> Kurze Aufgabe
Schreib den Forenbeitrag darüber, wie Männer über Probleme reden, weiter, und zwar direkt nach seinem letzten Satz.

> Ausgewählter Auszug
+===+
Was für ein herrlicher Satz, aber nicht immer wahr wie Marianne noch zeigen wird. :nein:

Udo hat geschrieben:
Also Männer reden nur über Probleme, für die sie keine Lösung haben

Also ich kenne das so:
Männer im allgemeinen reden mit anderen Männern über ungelöste Probleme wenn es um die Kategorie: „Wenn ich den Schraubenzieher hier reinstecke und mit der Zange da was abkneife, läuft der Kasten dann wieder“ geht.
Männer die auf Männer stehen, reden mit Frauen über alles, einschließlich der Liebe zu ihrer Mutter.
Männer die auf Frauen stehen, reden niemals mit Frauen über Probleme solange sie noch in der „Werbephase“ sind (und hinterher wird’s auch nicht viel besser). Weder über ungelöste (schon gar nicht wenn das Problem eine andere Frau ist) noch zu lösende (die lösen sie - da gebe ich dir recht). Wenn Frau sich dann hinterher bei ihnen bedankt sagen sie: „Kein Problem“ womit ja wohl alles klar ist. :rofl:

Udo hat geschrieben:
Elinor bewegt sich schon irgendwie in anderen Sphären...
+===+
> Gespeicherte Daten
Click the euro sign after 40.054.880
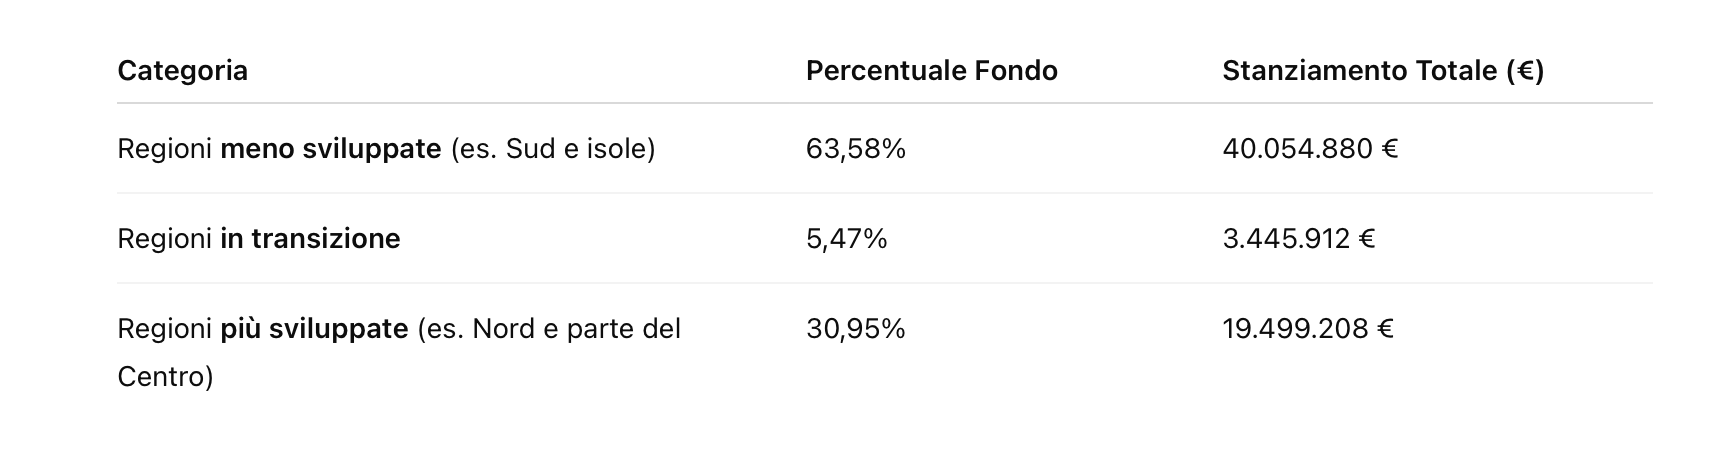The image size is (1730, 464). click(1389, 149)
+===+
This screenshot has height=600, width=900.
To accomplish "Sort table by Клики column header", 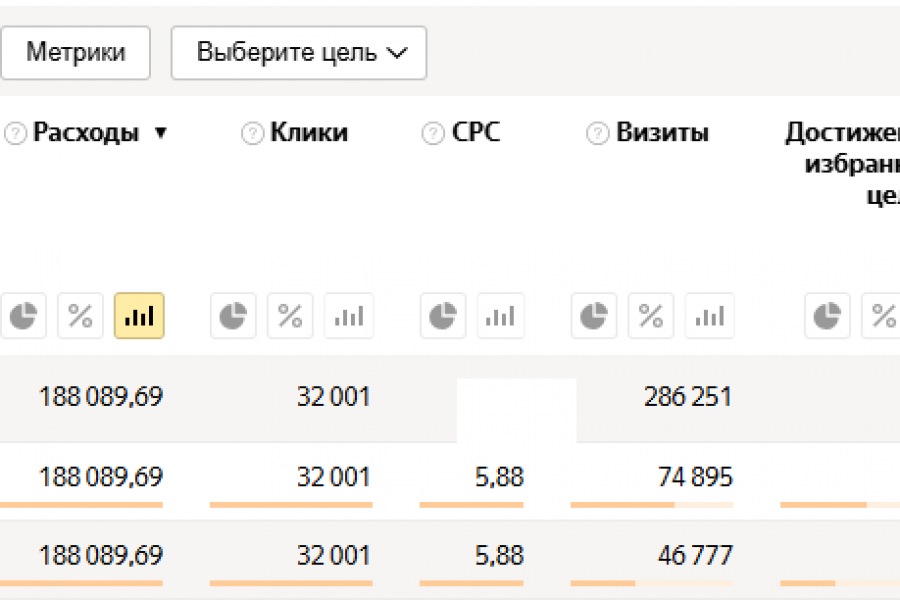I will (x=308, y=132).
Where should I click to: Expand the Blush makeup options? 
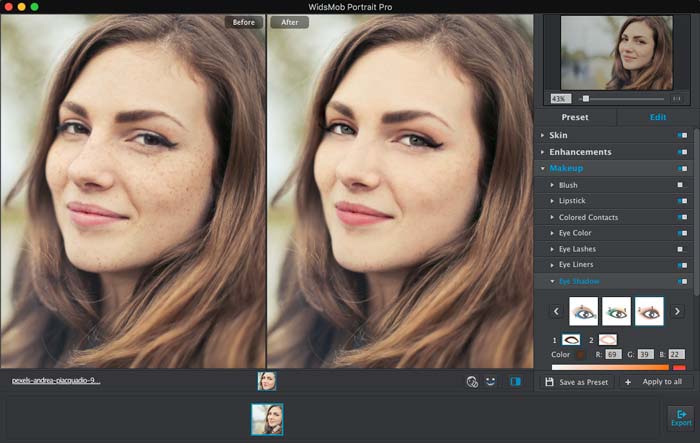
+===+
> Ergebnis der Übung
Ich finde Elinor manchmal ganz schön scheinheilig. Das Gespräch zwischen ihr und Lucy ist ja wohl so ziemlich das hinterhältigste das sich Jane Austen je hat einfallen lassen.

Lucy: ...aber ich weiß, daß mir Edwards Liebe und Treue durch nichts geraubt werden können“
Elinor: „Diese Gewißheit muß Ihnen ALLES sein, und ihn hält zweifellos dasselbe Vertrauen in sie aufrecht. WENN die Stärke Ihrer gegenseitigen Zuneigung nachgelassen hätte, …., wäre Ihre Lage in der Tat bemitleidenswert. (Von hinten durch die Brust geschossen, Lucy kämpft auf verlorenem Posten und sie weiß es.)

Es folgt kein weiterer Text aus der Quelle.